Dexcel and Ireland's Teagasc agricultural organisation studied 1,200 cows in an 18-year research project from 1986 to 2004.

They found that cows that gained weight before conceiving were more likely to give birth to bull calves. Those shedding kilos before conception had a better chance of producing heifers (females).

Roche told the Waikato Times, published in Hamilton at the heart of New Zealand dairying country, the research underlined the theory that humans had some control over the sex of their children.

'Many theories have been put forward,' he said, citing weather patterns, phases of the moon, bathing rituals and the timing of intercourse.

'However, there has been little consistent scientific evidence till now.'

Roche said it was not clear exactly why weight affected the sex of a cow's offspring.

Although the male determined the sex of the embryo at conception, the female had some control over whether to keep a male or a female one.
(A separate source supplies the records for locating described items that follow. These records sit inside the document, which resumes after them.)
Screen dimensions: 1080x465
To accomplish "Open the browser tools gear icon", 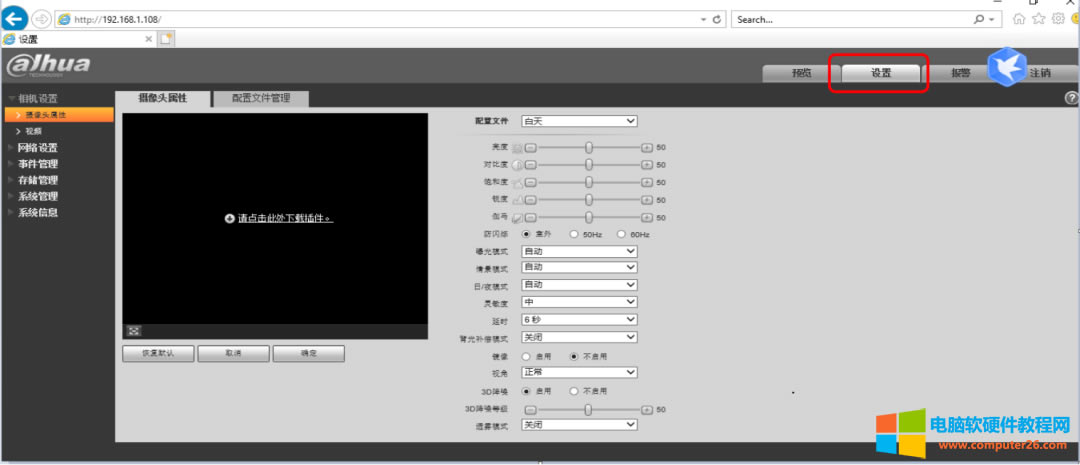I will (x=1057, y=19).

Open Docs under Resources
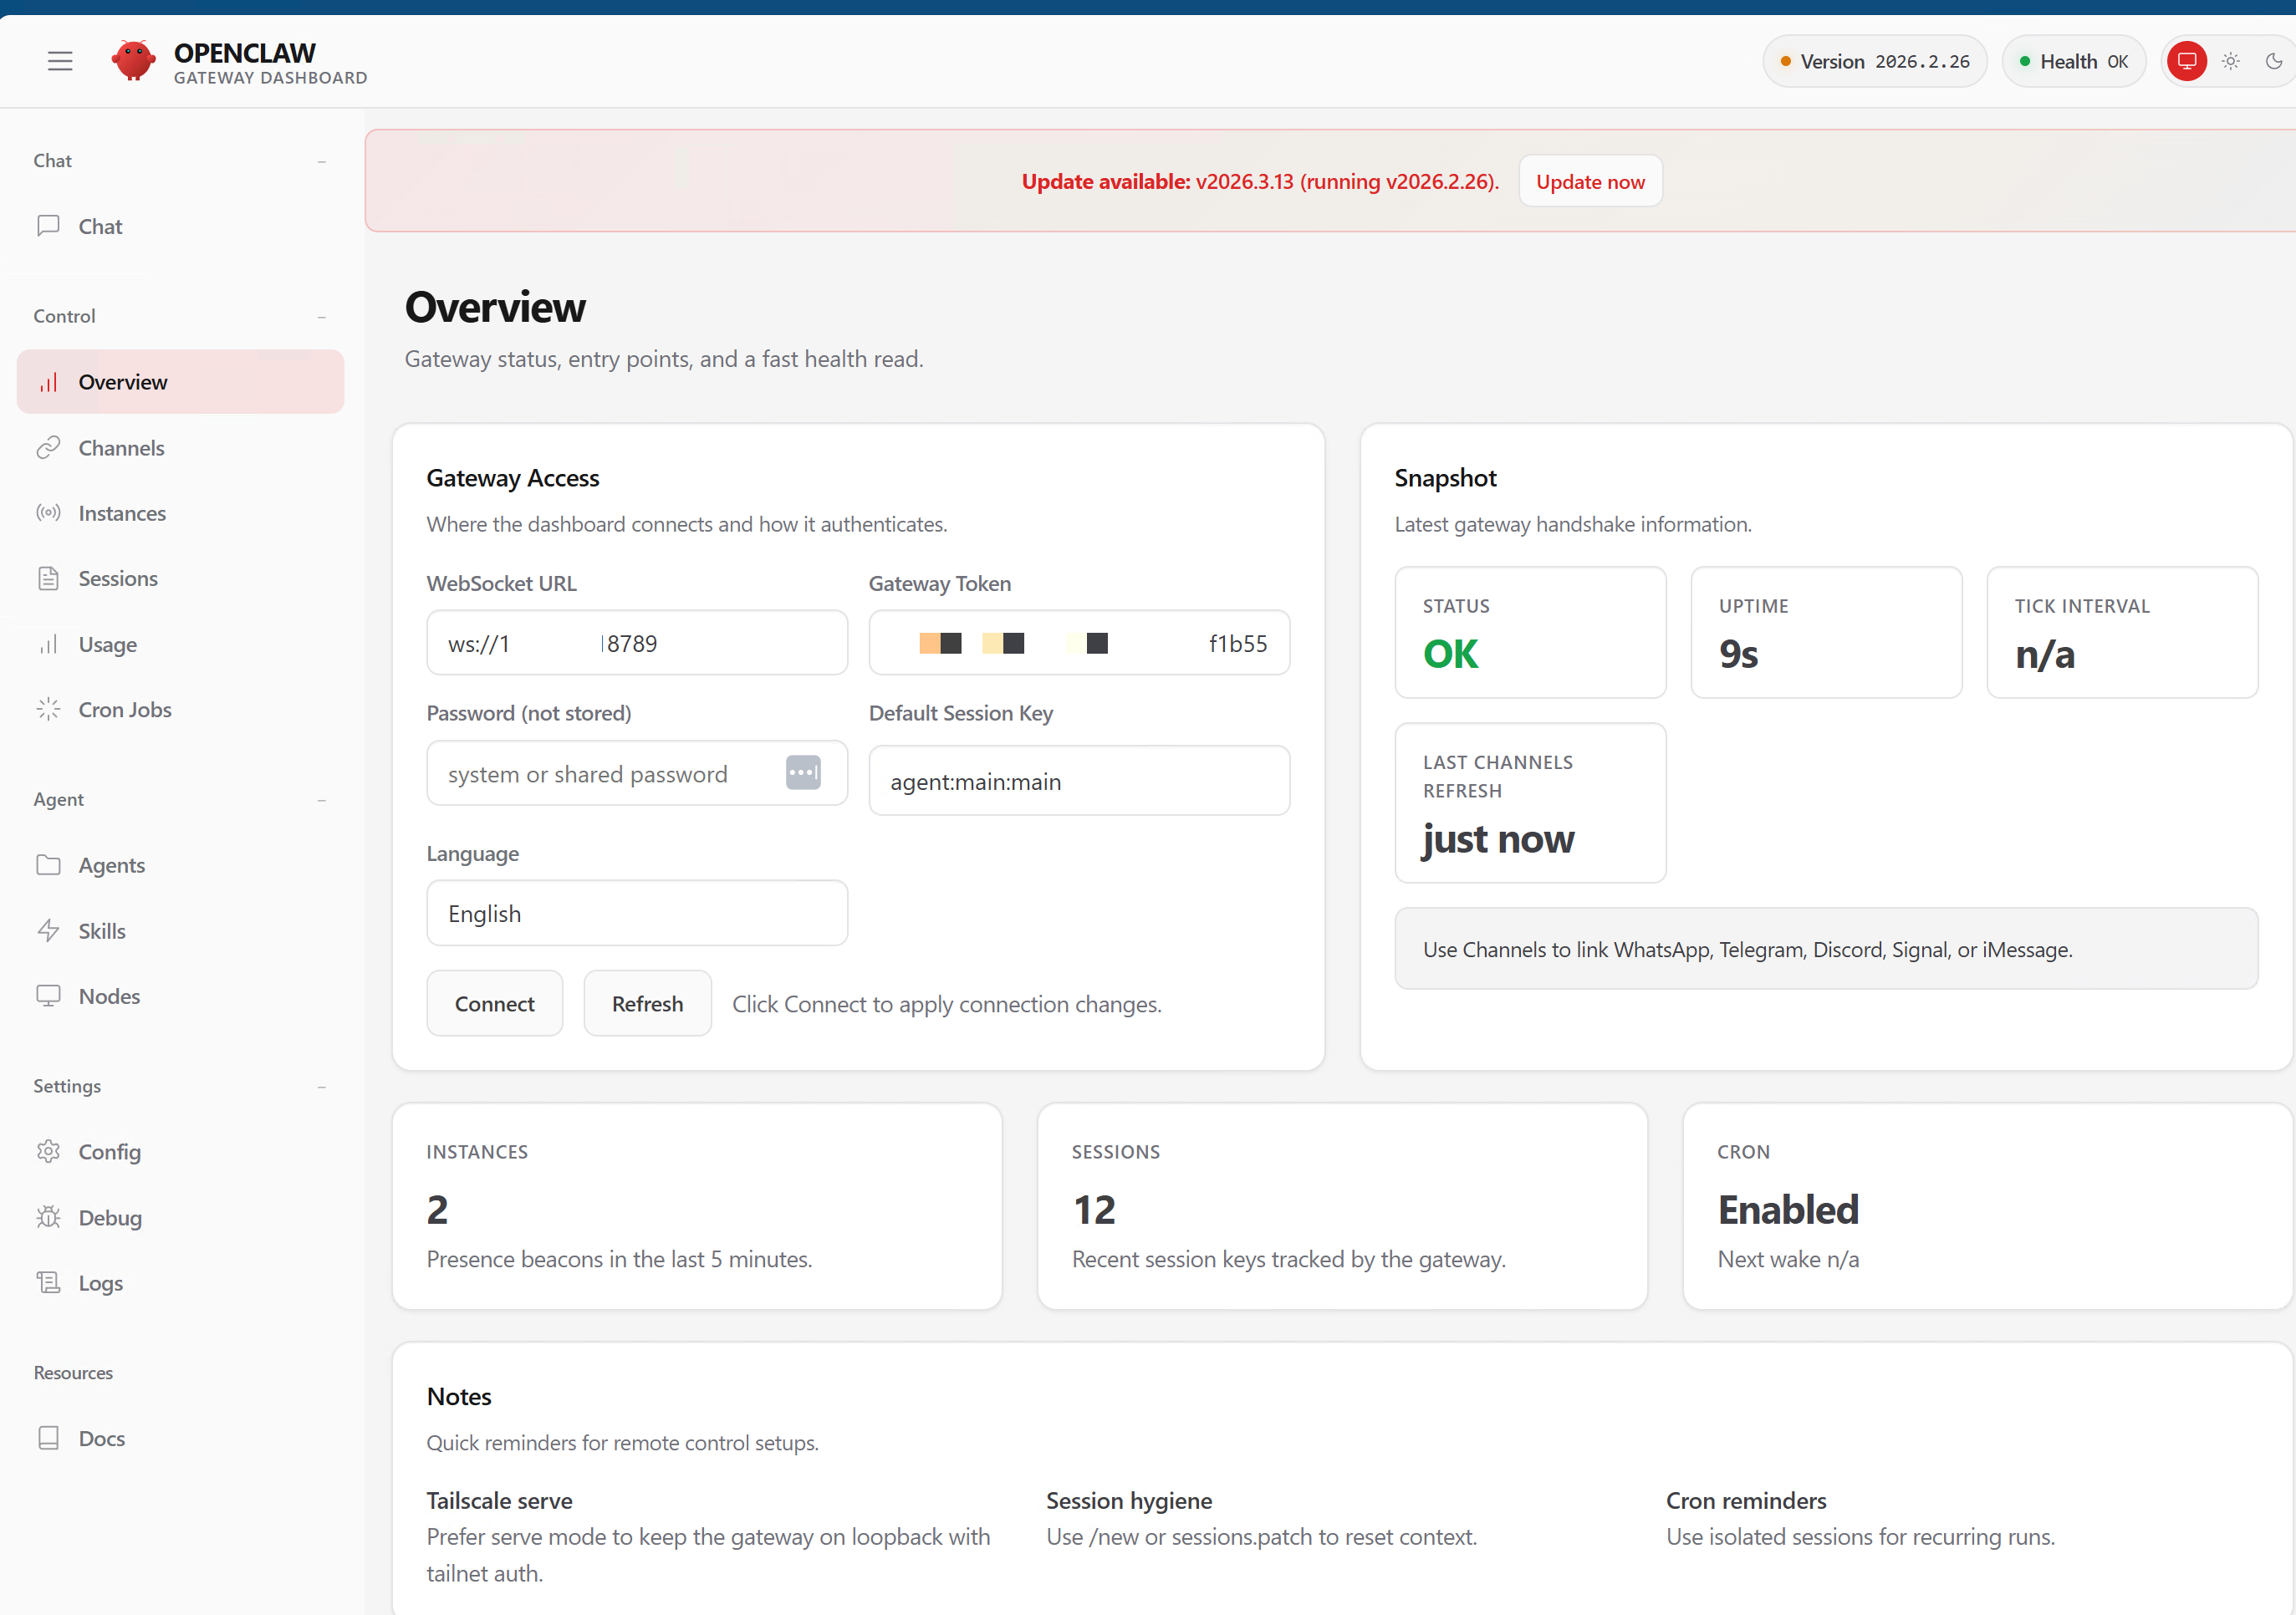tap(101, 1437)
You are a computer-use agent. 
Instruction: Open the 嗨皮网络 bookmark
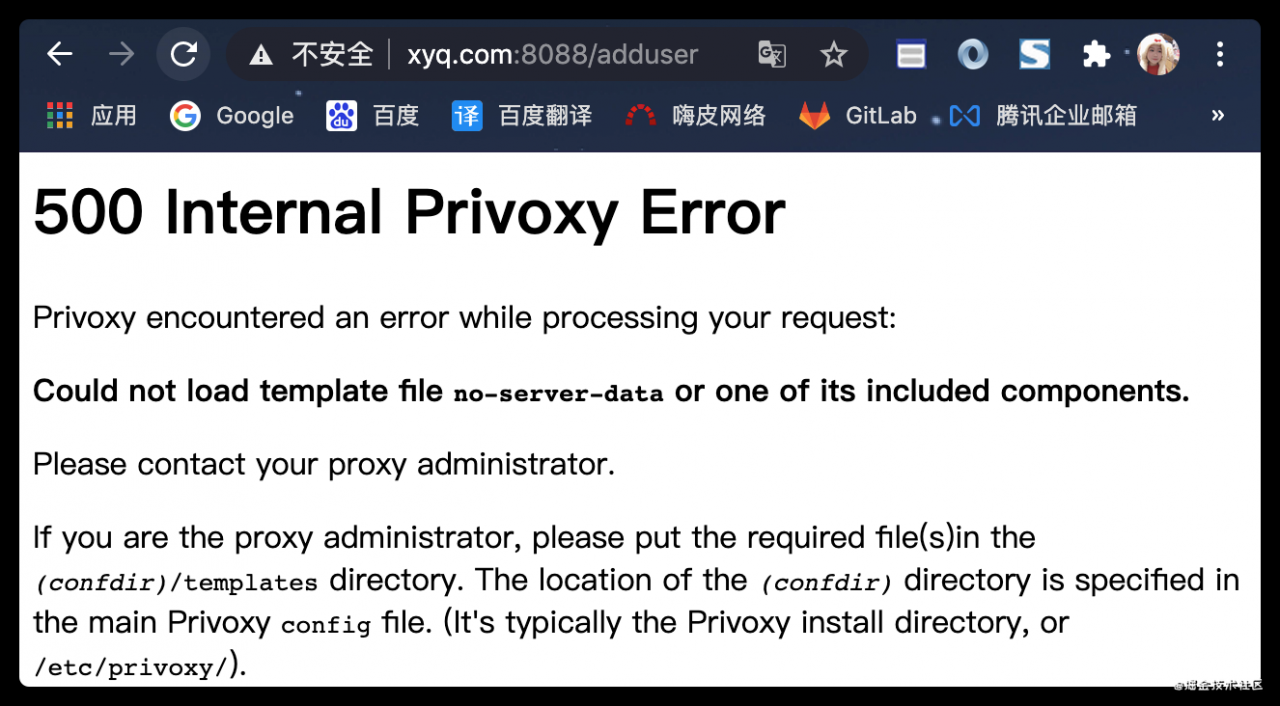tap(696, 116)
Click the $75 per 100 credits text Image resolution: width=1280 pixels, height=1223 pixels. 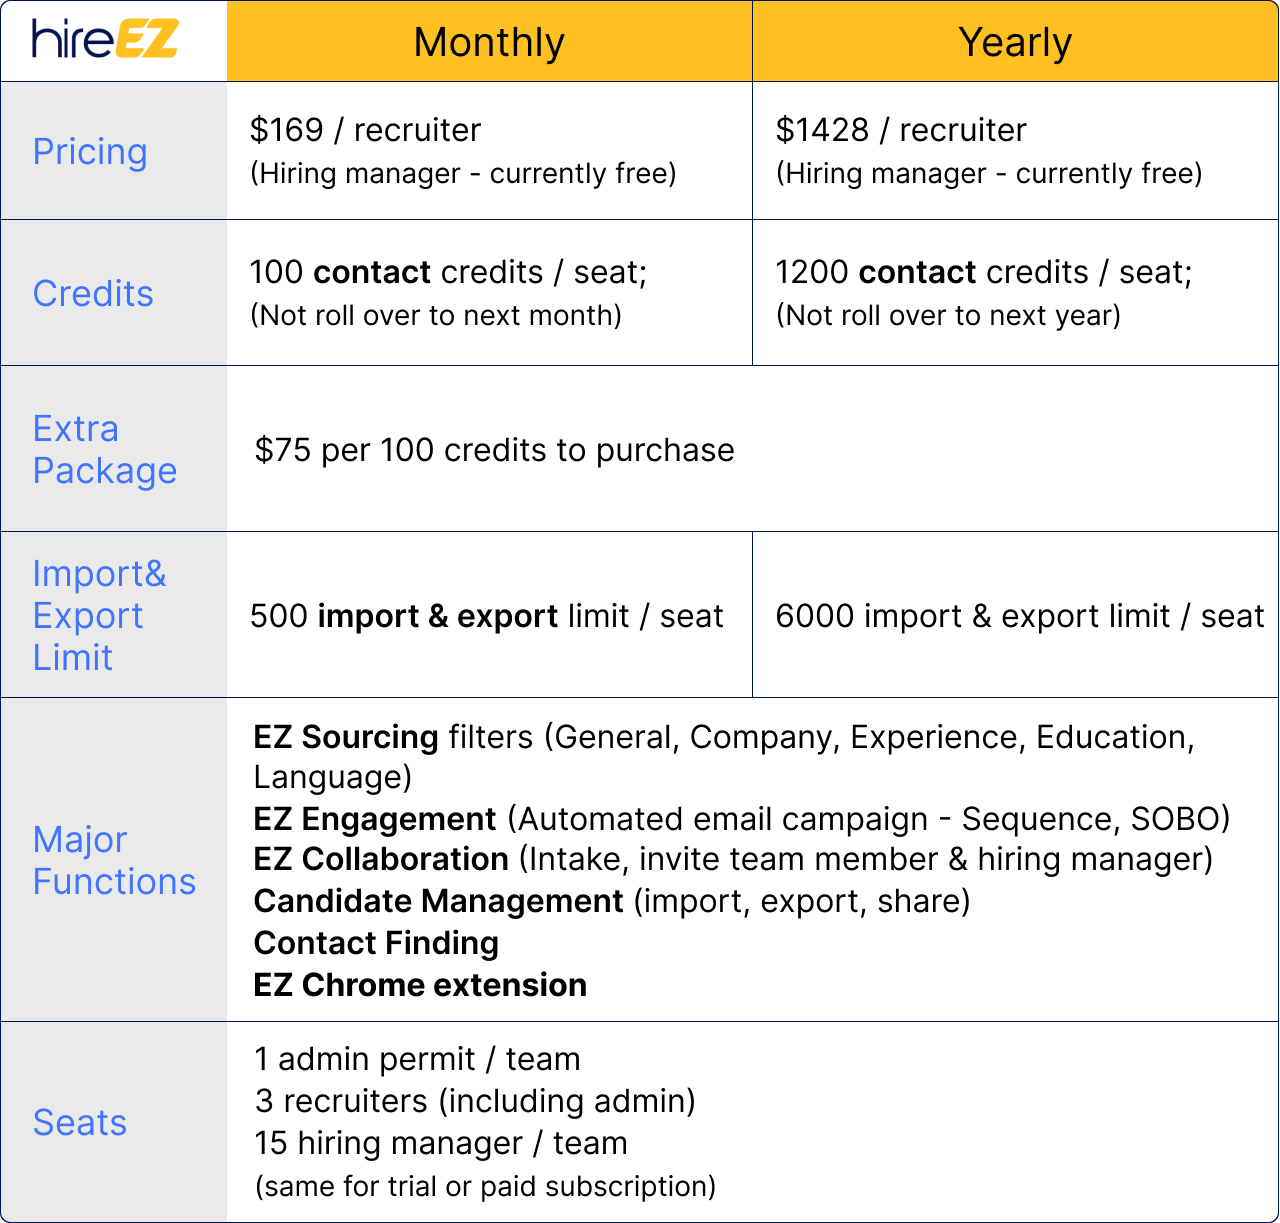coord(494,450)
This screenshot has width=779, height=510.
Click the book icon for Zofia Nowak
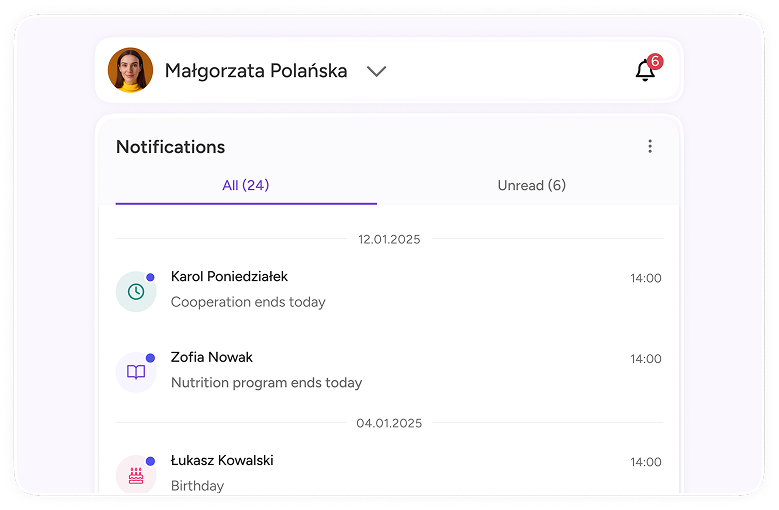(x=136, y=372)
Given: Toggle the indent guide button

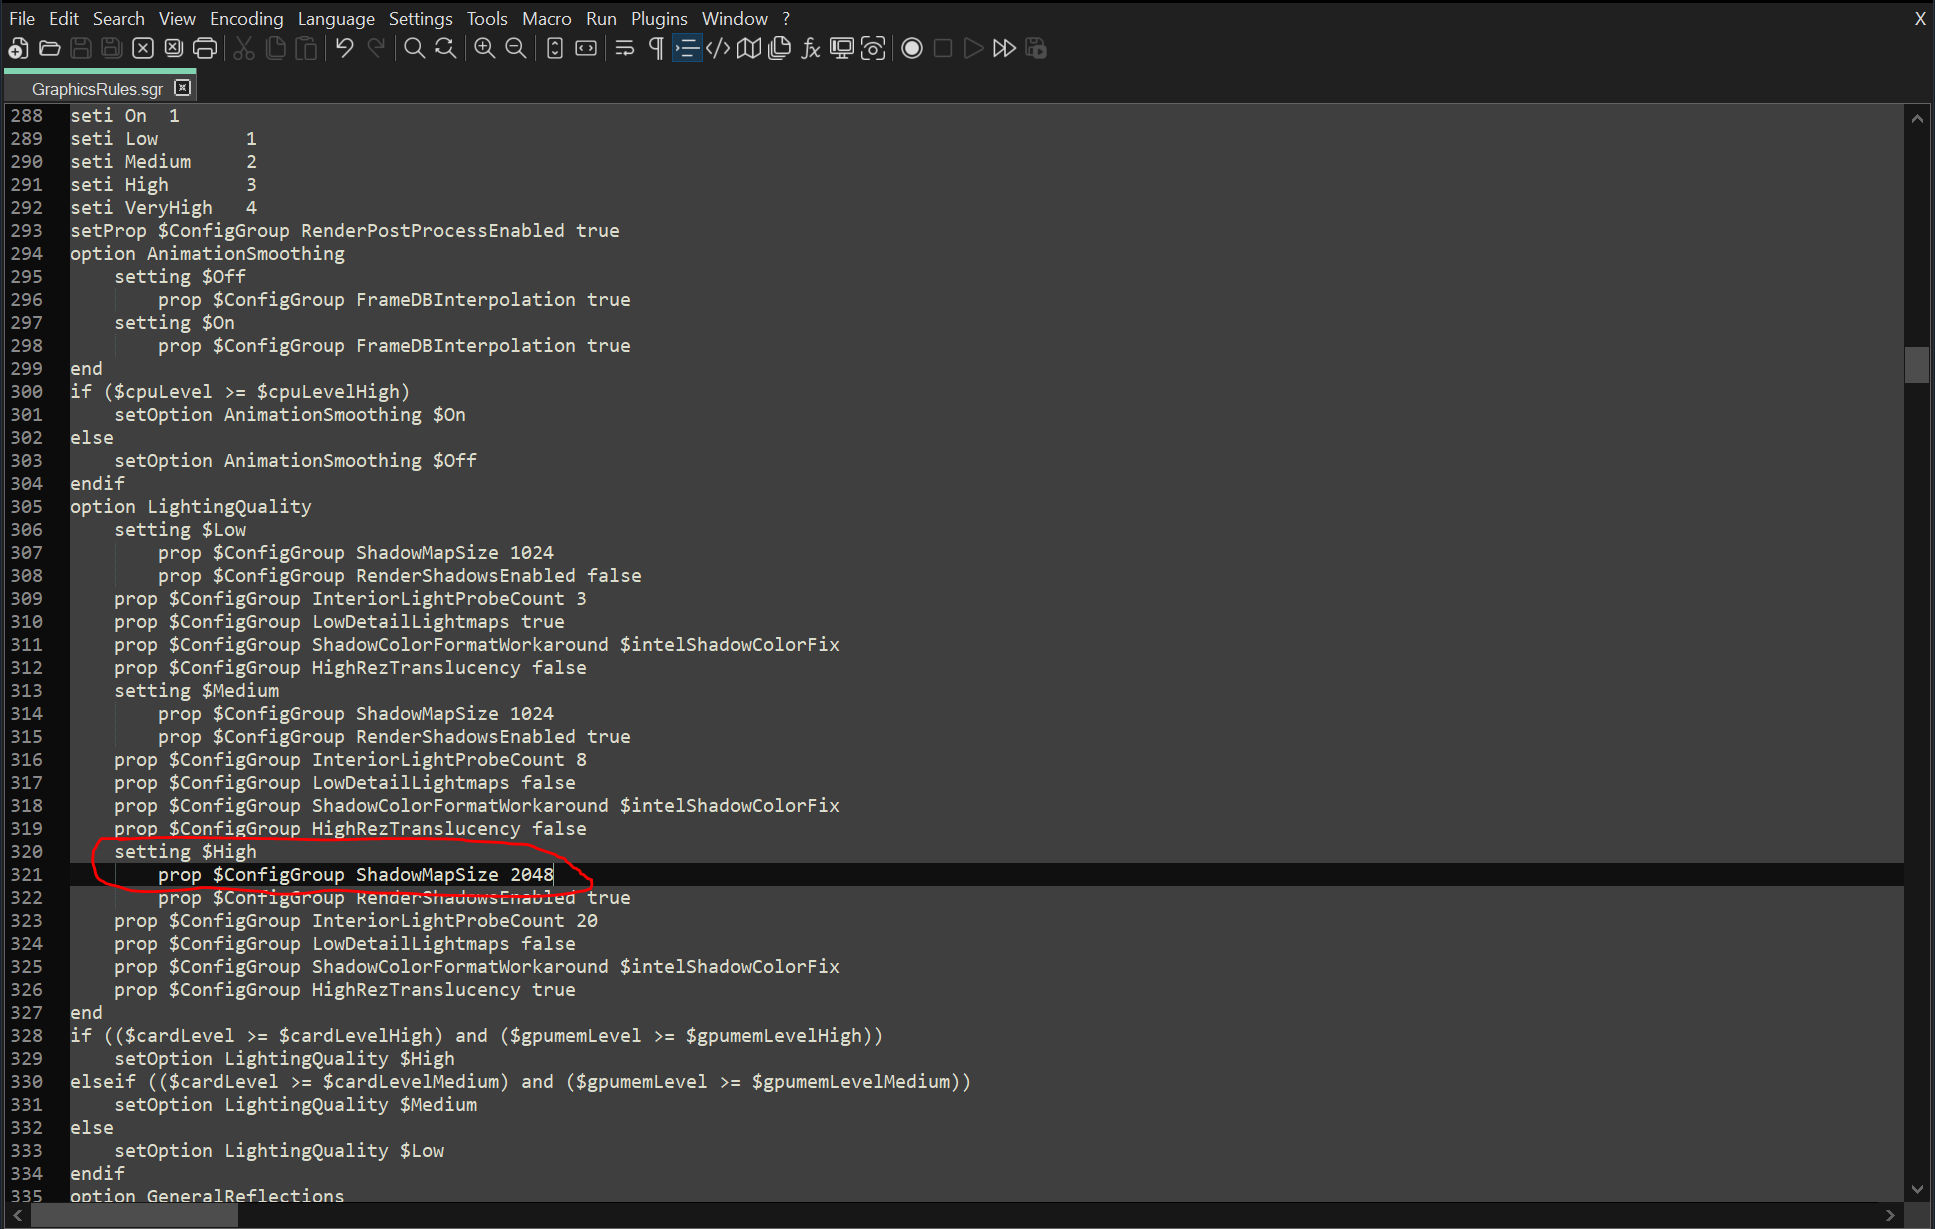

'It's an evolutionary adaptation,' he said. 'In the wild, males compete with each other for a partner and the bigger male has a distinct advantage.

'Female size is not as crucial. Therefore, any particular maternal characteristic that results in a larger offspring is likely to produce more males.

'If anything reduces the size of the offspring at birth, it is a disadvantage to the individual to be born male - therefore, there is a greater probability of it being female.'

Roche said a cow losing weight before conception may have some mechanism that prompted it to reject a male embryo because it was not up to supporting the development of a bull calf.